*Instructions to follow*
Reproduce the records from the line containing "Given: Click the 2 t 15 min duration cell" through the line containing "Looking at the screenshot, I should point(33,84).", both included, without altering any character.

*Excerpted data*
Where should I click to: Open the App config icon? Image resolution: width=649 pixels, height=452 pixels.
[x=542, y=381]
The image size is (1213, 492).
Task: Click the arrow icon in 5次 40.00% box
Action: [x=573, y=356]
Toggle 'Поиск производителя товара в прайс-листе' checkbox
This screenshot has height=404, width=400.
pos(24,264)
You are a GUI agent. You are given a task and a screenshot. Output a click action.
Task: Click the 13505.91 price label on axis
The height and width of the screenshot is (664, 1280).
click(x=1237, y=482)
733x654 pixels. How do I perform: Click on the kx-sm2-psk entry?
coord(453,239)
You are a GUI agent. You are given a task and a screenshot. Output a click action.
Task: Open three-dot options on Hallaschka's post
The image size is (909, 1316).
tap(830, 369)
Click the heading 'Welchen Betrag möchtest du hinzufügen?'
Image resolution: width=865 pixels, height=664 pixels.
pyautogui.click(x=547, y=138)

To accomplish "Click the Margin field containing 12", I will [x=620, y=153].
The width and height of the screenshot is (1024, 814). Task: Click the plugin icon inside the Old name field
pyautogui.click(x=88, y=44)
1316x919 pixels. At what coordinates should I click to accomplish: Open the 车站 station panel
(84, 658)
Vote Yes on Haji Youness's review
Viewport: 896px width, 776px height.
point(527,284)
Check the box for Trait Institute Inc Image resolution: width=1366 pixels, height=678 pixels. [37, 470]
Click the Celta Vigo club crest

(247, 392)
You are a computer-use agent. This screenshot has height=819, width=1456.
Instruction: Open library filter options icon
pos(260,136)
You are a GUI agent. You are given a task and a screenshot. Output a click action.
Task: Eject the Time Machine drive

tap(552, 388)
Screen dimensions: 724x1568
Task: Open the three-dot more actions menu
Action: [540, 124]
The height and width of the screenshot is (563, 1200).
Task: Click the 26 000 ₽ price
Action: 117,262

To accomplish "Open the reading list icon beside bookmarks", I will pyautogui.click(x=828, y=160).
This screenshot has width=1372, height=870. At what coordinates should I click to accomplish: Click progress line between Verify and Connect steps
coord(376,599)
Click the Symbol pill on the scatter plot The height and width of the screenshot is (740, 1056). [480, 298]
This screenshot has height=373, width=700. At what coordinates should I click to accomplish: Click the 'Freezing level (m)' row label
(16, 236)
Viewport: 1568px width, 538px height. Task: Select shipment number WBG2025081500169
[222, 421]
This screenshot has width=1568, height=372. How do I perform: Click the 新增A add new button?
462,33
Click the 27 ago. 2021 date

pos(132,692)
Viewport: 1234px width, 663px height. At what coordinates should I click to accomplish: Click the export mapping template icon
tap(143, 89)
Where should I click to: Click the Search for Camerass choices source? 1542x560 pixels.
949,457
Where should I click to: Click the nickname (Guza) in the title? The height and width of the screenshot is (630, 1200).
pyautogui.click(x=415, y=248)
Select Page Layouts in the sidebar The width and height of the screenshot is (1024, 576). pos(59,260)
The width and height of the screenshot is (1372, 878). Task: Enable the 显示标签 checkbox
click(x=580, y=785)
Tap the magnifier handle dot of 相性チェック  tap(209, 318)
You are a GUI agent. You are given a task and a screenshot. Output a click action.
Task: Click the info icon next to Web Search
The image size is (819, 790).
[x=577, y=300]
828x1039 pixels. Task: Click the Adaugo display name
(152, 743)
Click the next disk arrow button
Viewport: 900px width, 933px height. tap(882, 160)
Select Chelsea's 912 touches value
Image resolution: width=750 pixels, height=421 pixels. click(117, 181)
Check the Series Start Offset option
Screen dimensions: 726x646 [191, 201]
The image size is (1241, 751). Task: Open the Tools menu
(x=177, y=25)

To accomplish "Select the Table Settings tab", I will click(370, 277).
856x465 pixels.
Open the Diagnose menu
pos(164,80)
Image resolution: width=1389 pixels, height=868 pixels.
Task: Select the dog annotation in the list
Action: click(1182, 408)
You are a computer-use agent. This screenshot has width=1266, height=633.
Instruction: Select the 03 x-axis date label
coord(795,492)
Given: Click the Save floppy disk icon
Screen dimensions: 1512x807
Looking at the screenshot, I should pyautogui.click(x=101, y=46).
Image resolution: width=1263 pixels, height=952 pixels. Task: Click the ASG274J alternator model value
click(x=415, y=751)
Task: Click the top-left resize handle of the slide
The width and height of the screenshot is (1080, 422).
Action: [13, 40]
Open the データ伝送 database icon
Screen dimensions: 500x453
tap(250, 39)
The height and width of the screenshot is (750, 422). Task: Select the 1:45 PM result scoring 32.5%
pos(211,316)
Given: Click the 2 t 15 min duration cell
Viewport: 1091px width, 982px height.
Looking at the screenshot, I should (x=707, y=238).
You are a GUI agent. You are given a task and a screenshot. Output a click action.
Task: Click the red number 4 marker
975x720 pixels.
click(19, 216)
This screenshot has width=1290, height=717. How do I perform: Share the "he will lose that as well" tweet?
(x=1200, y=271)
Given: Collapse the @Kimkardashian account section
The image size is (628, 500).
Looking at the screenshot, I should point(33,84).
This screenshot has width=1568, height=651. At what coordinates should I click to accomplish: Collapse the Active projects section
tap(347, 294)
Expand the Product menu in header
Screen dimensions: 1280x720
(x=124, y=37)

*Completed exercise*
Given: Click the 2 t 15 min duration cell
Viewport: 1091px width, 982px height.
Looking at the screenshot, I should (x=707, y=238).
You are a GUI agent. You are given a task and a screenshot. Output a click action.
Task: Click the red number 4 marker
975x720 pixels.
click(19, 216)
This screenshot has width=1290, height=717. How do I perform: Share the "he will lose that as well" tweet?
(x=1200, y=271)
Given: Collapse the @Kimkardashian account section
The image size is (628, 500).
Looking at the screenshot, I should point(33,84).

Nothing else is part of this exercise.